Tejer es técnica, belleza que se produce mediante gestos que van anudando (punto a punto) el hilado hasta llegar al último punto... Ese que sostiene toda la pieza. Y a partir de algunos gestos simples, aprendidos de generación en generación, podemos lograr una variedad enorme de puntos.

Si no me creen, le podemos preguntar a Ugo Lando y pedirle que nos cuente qué le pasó en una de sus primeras clases de tejido, cuando le dijo a su profesora que sólo sabía hacer dos puntos.

(Hacer clic en la imagen de Adara y Ugo tejiendo)

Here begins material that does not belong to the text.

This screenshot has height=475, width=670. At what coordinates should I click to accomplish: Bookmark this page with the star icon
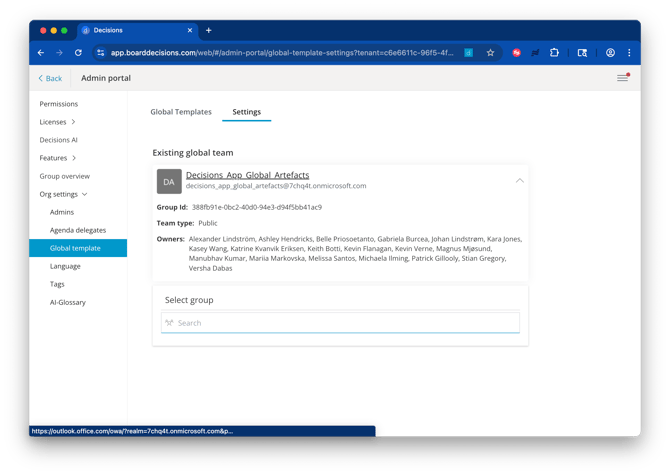click(490, 53)
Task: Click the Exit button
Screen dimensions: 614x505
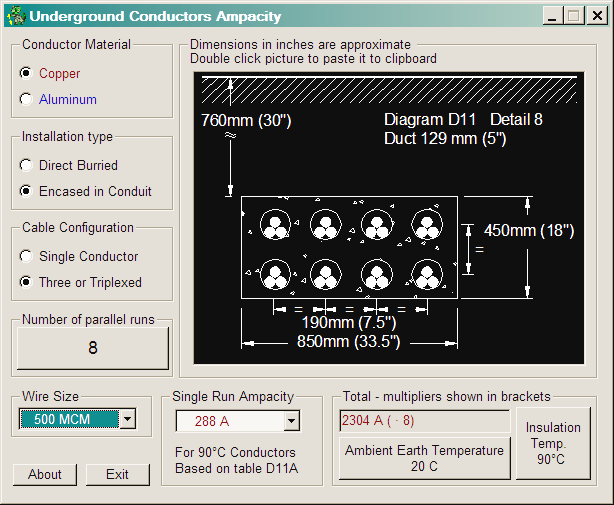Action: point(118,474)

En los distintos espacios de taller he notado que muchas personas se acercan diciendo que no saben tejer o que sólo saben "tejer para arriba y para abajo". Muchas veces llegan a clase con algún patrón encontrado en internet o simplemente una foto de lo que quieren hacer (sin indicaciones de cómo realizarlo). Me pregunté cómo ayudarlas/os a recorrer el camino de manera autónoma y fortaleciendo su capacidad de crear y resolver situaciones inesperadas que se presentan al tejer. Así formulé un modo de aprendizaje en el que, a partir de los saberes de cada persona vamos reconstruyendo el camino hacia el gesto más simple que nos permite tejer una prenda, en el caso de que no sepan absolutamente nada acerca del tejido (una situación que no es muy frecuente), partimos entonces desde el gesto más simple. Las técnicas usadas son variadas y dependen de cada participante del taller quien elige qué proyecto se compromete a realizar.

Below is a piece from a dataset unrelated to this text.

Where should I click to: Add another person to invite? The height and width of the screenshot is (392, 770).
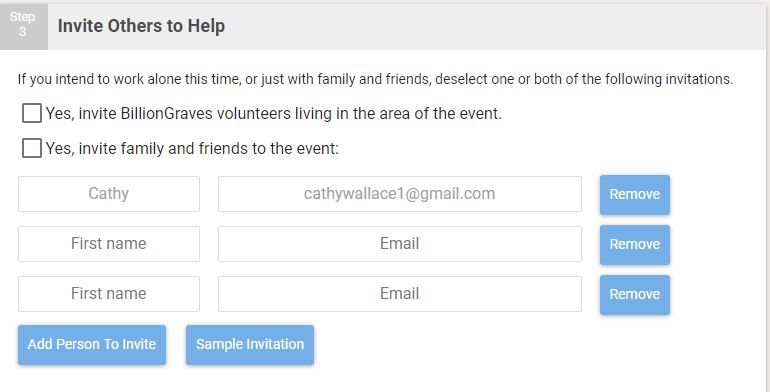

Con el tiempo propongo empezar a transitar una historia del tejido que nos permite comprender la importancia que tiene el arte textil en general, en nuestras culturas desde hace miles de años. Este recorrido también nos permite "insertarnos" en el largo linaje de productores de tejido.

Tejer nos hace bien, favorece la atención, calma la ansiedad y también es un hecho cultural e identitario que nos fortalece como personas.